Thereafter, the US Government has, in moments of grave peril, followed this practice. During World War II, before the USA entered the war, President Roosevelt transferred 50 Destroyers to the Royal Navy UK to protect the Atlantic Convoys which were supplying armaments to the UK. This was contrary to the US Constitution, where transfer of property of the US Government is a power of the Congress. This act of President Roosevelt was never questioned or contested. Instead, the Congress passed the Lease Lend Act, enabling the President to provide arms to the allies.
In Hirabayashi v. United States, Chief Justice Stone stated that “Where … the conditions call for the exercise of judgment and the discretion and for the choice of means by those branches of Government on which the Constitution has placed the responsibility of war making it is not for any to sit in review of the wisdom of their action or substitute its judgment for theirs.”
In American Communication Association v. Douds, Chief Justice Vinson stated, “But insofar as the problem is one of the drawing inferences concerning the need for regulations of particular forms of conduct from conflicting evidence, this court is in no position to substitute its judgment as to the necessity or desirability of the statute.”

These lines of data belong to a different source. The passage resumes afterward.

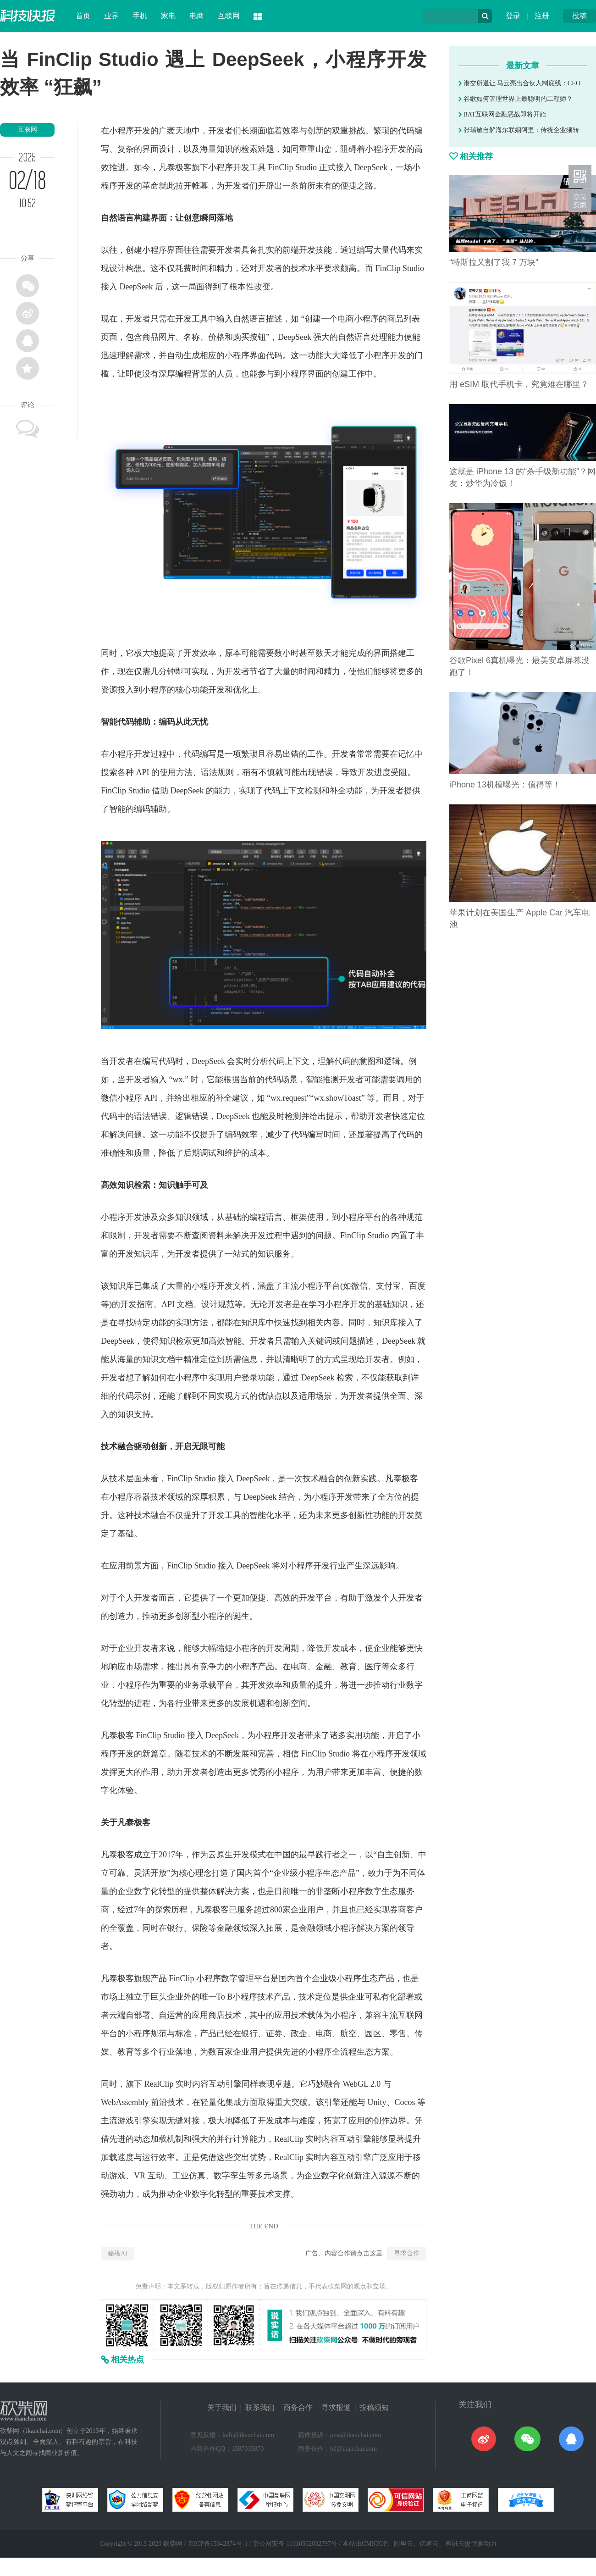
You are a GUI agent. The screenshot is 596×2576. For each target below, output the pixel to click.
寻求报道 (336, 2407)
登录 (513, 16)
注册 (542, 16)
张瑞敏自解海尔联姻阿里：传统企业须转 (518, 130)
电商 (196, 16)
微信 (109, 1097)
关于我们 (222, 2407)
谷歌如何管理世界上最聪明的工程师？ (515, 98)
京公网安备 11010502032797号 (295, 2543)
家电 (168, 16)
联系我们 (260, 2407)
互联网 (229, 16)
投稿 (579, 16)
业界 (111, 16)
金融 (323, 1666)
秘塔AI (117, 2253)
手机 (139, 16)
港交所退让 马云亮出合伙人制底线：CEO (519, 83)
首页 (83, 16)
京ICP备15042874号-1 (218, 2543)
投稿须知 (374, 2407)
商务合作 (298, 2407)
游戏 (125, 2120)
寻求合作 (406, 2253)
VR (139, 2175)
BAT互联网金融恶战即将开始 (502, 114)
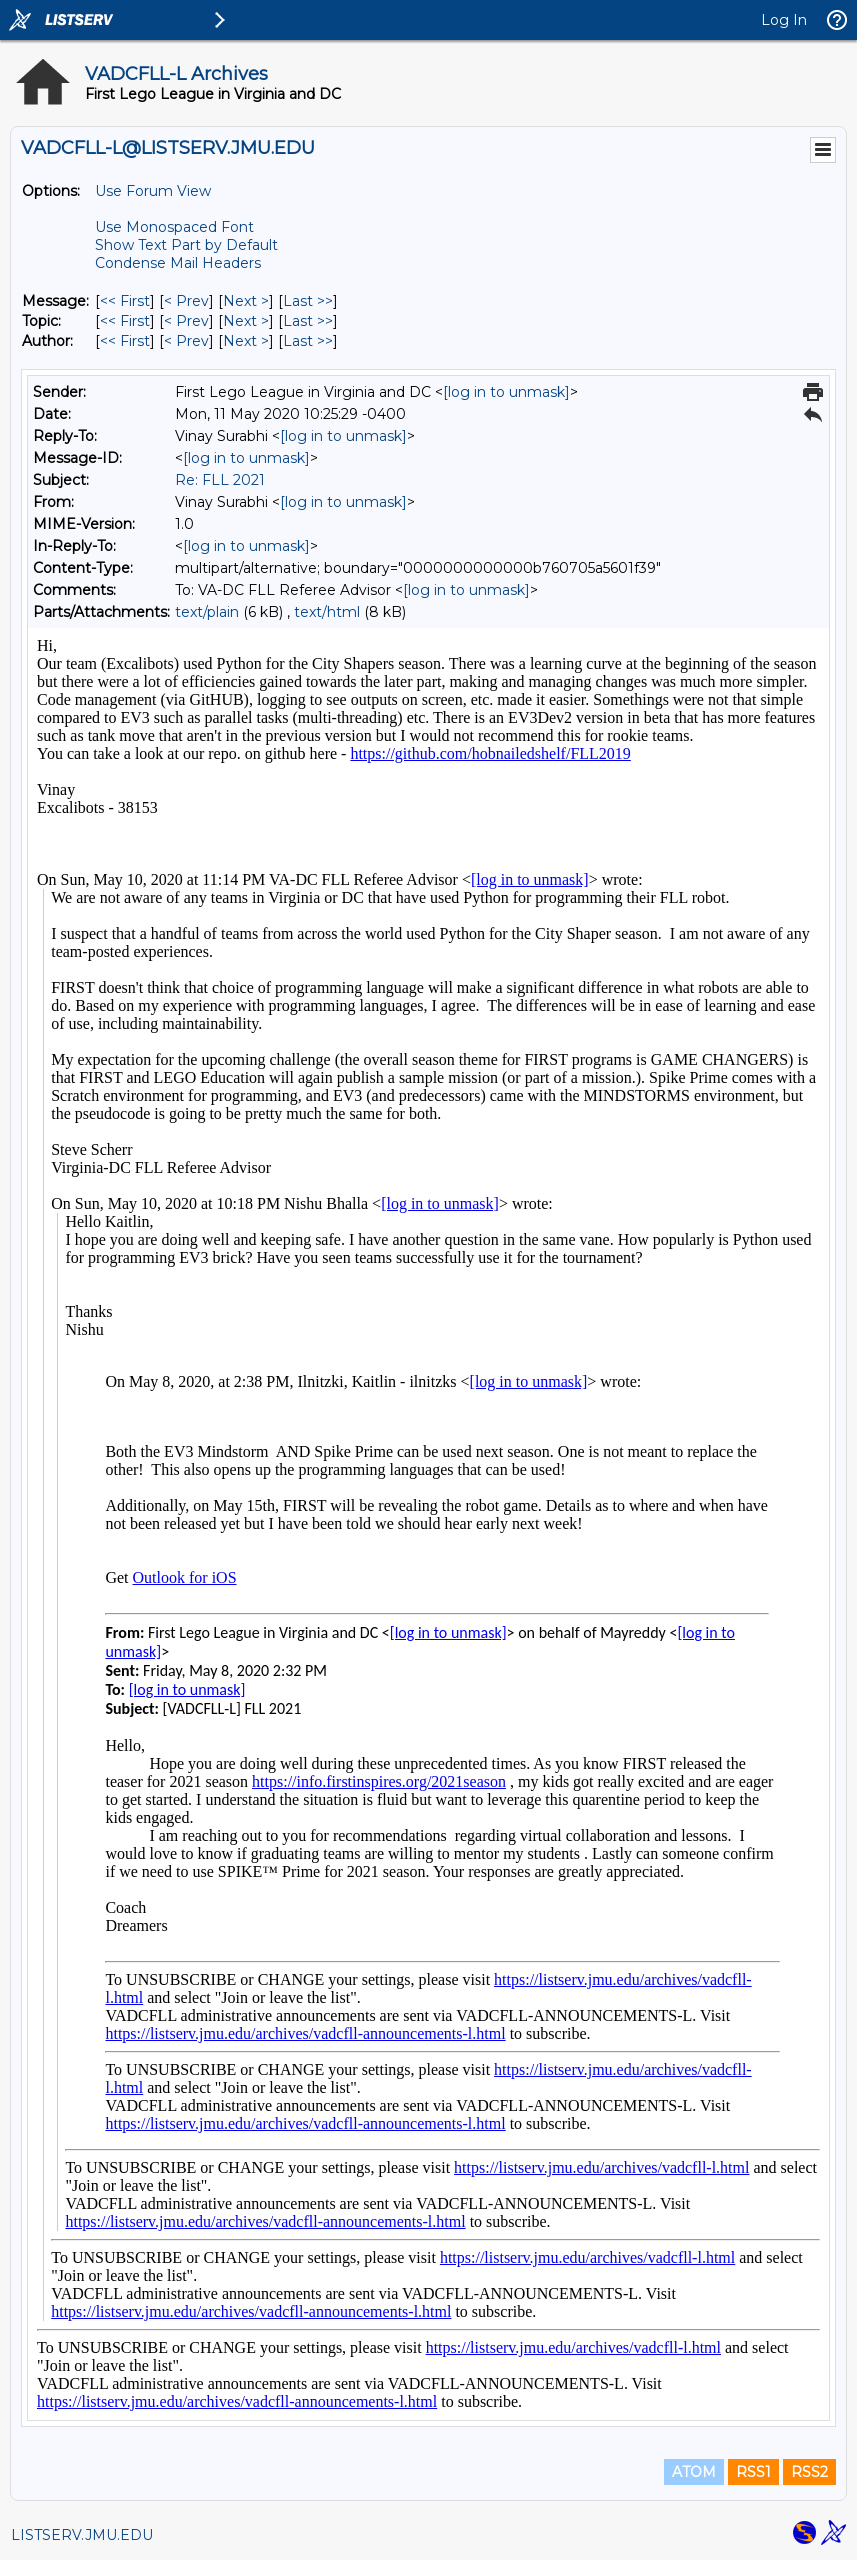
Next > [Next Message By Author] (246, 341)
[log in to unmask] (506, 392)
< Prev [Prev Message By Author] (186, 341)
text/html (327, 612)
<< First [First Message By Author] (125, 341)
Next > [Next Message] (246, 301)
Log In (784, 20)
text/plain (207, 612)
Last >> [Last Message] (308, 301)
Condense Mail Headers (178, 263)
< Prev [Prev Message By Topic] (186, 321)
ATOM (694, 2472)
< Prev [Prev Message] (186, 301)
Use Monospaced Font (174, 227)
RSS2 (809, 2472)
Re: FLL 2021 (220, 480)
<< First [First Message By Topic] (125, 321)
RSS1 (753, 2472)
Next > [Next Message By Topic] (246, 321)
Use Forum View (153, 191)
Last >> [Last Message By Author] (308, 341)
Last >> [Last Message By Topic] (308, 321)
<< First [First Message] (125, 301)
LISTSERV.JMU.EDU (82, 2535)
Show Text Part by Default (186, 245)
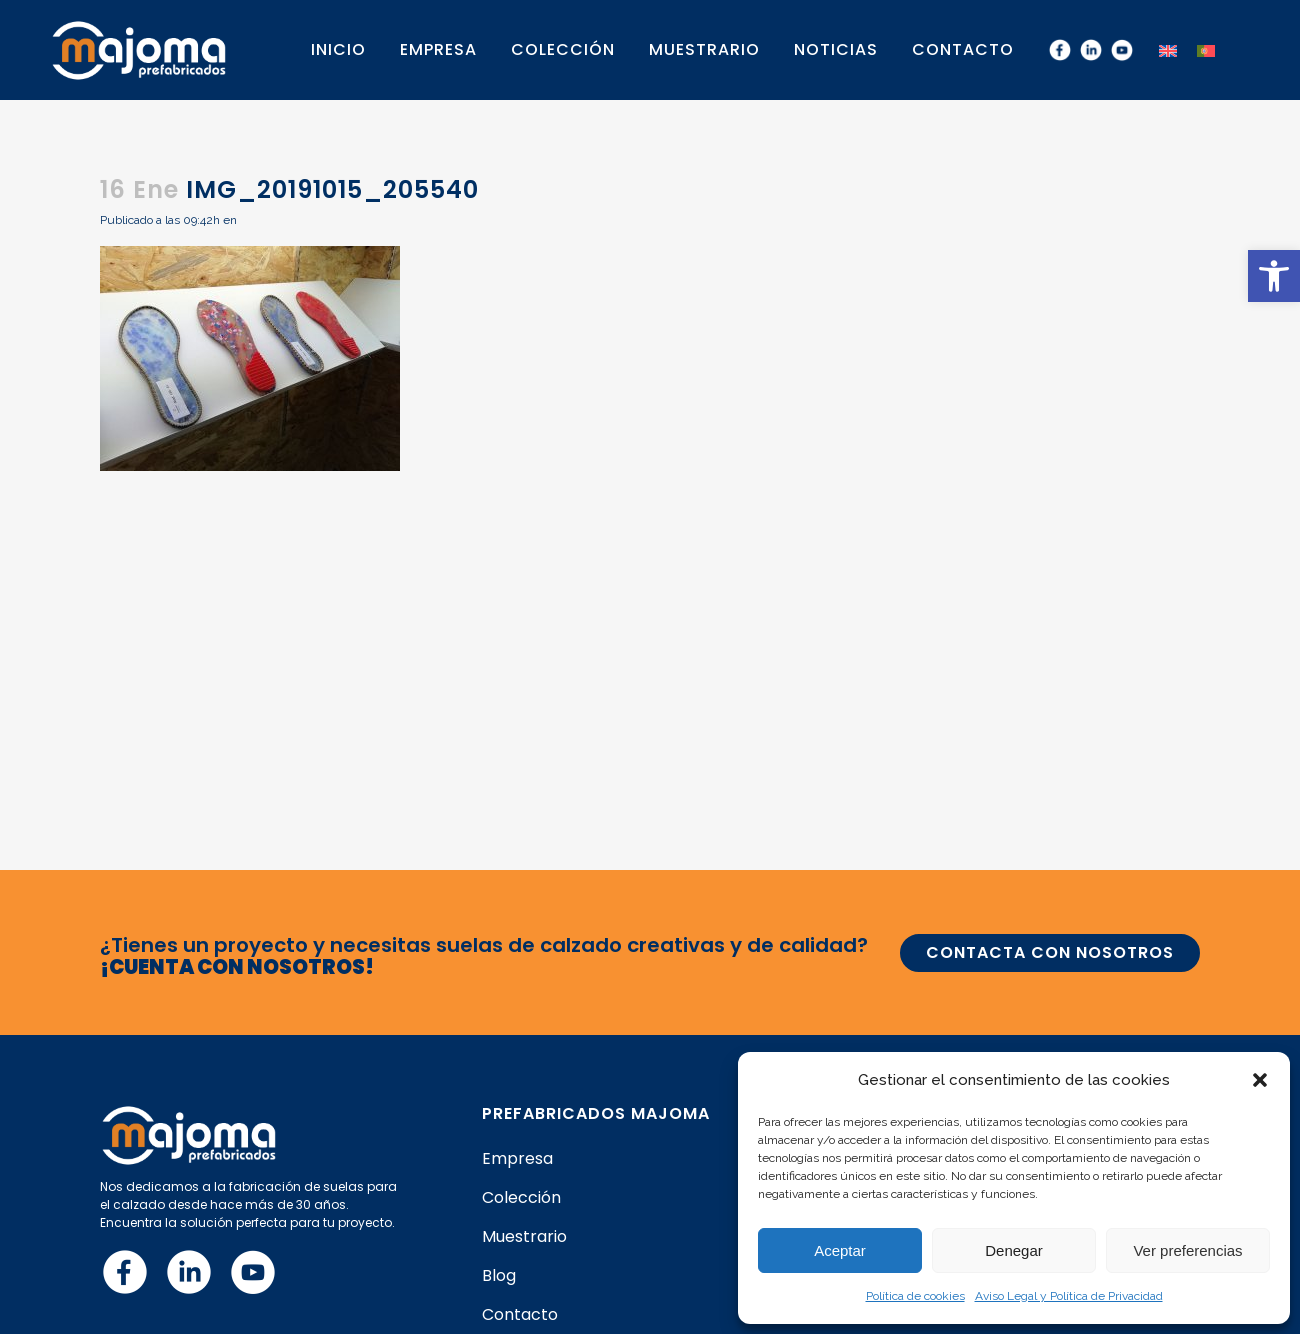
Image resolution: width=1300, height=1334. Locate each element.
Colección (521, 1198)
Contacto (520, 1315)
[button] (1274, 276)
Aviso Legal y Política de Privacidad (1069, 1296)
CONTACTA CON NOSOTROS (1050, 952)
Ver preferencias (1187, 1250)
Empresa (517, 1159)
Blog (499, 1276)
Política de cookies (915, 1296)
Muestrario (524, 1237)
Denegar (1014, 1250)
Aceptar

This question was also addressed in Visuvalingam v. Liyanage (1983 2 SLR), where Soza J stated, “At times of crises the question of reasonableness must be evaluated against the subject matter dealt with, and the circumstances in which the authority is called upon to act and to act quickly …. But at times of national crisis the safety of the nation becomes paramount, and some inroads have of necessity to be made into the freedom of the press; this is provided for in the Constitution itself.”
From now onwards, these dicta will have to be read together with Sathkunanathan v. Attorney General, and Speaker Bandaranaike’s rulings relating to Parliament’s powers and privileges and Article 4(c) of the Constitution. This will provide much fodder for legal scholars and practitioners.
There are still many unanswered questions which will be debated in time to come. These include:
(A) Are there two categories of Promulgation of Emergency Declarations under Article 155. i.e. Declarations approved by Parliament and Declarations not approved by Parliament.
(B) What is the jurisdiction and the role of Parliament under Article 155 when Parliament has granted approval?
(C) As mentioned above, this is a unique case as it pertains to the application of Article 155 to safeguard Parliament and its powers in a parliamentary democracy. Therefore, is there a dualist jurisdiction under the two limbs of Article 4(c)?
(D) Who has the final decision on the safety of Parliament and the extent to which an emergency declaration must be promulgated for that purpose?
The bedrock of Sri Lanka’s constitutional system is the sovereignty of the people and the franchise. But in Sri Lanka the exercise of this sovereignty is not limited to the Parliament, the President and the Judiciary. In 1978 we introduced the Fundamental Rights as an essential component of our democratic system for the individual citizen to pray for relief. Is it time for a reappraisal? This requires a consensus between political parties, the broader civil society and the judiciary. Have we the capacity to rise up to the challenge?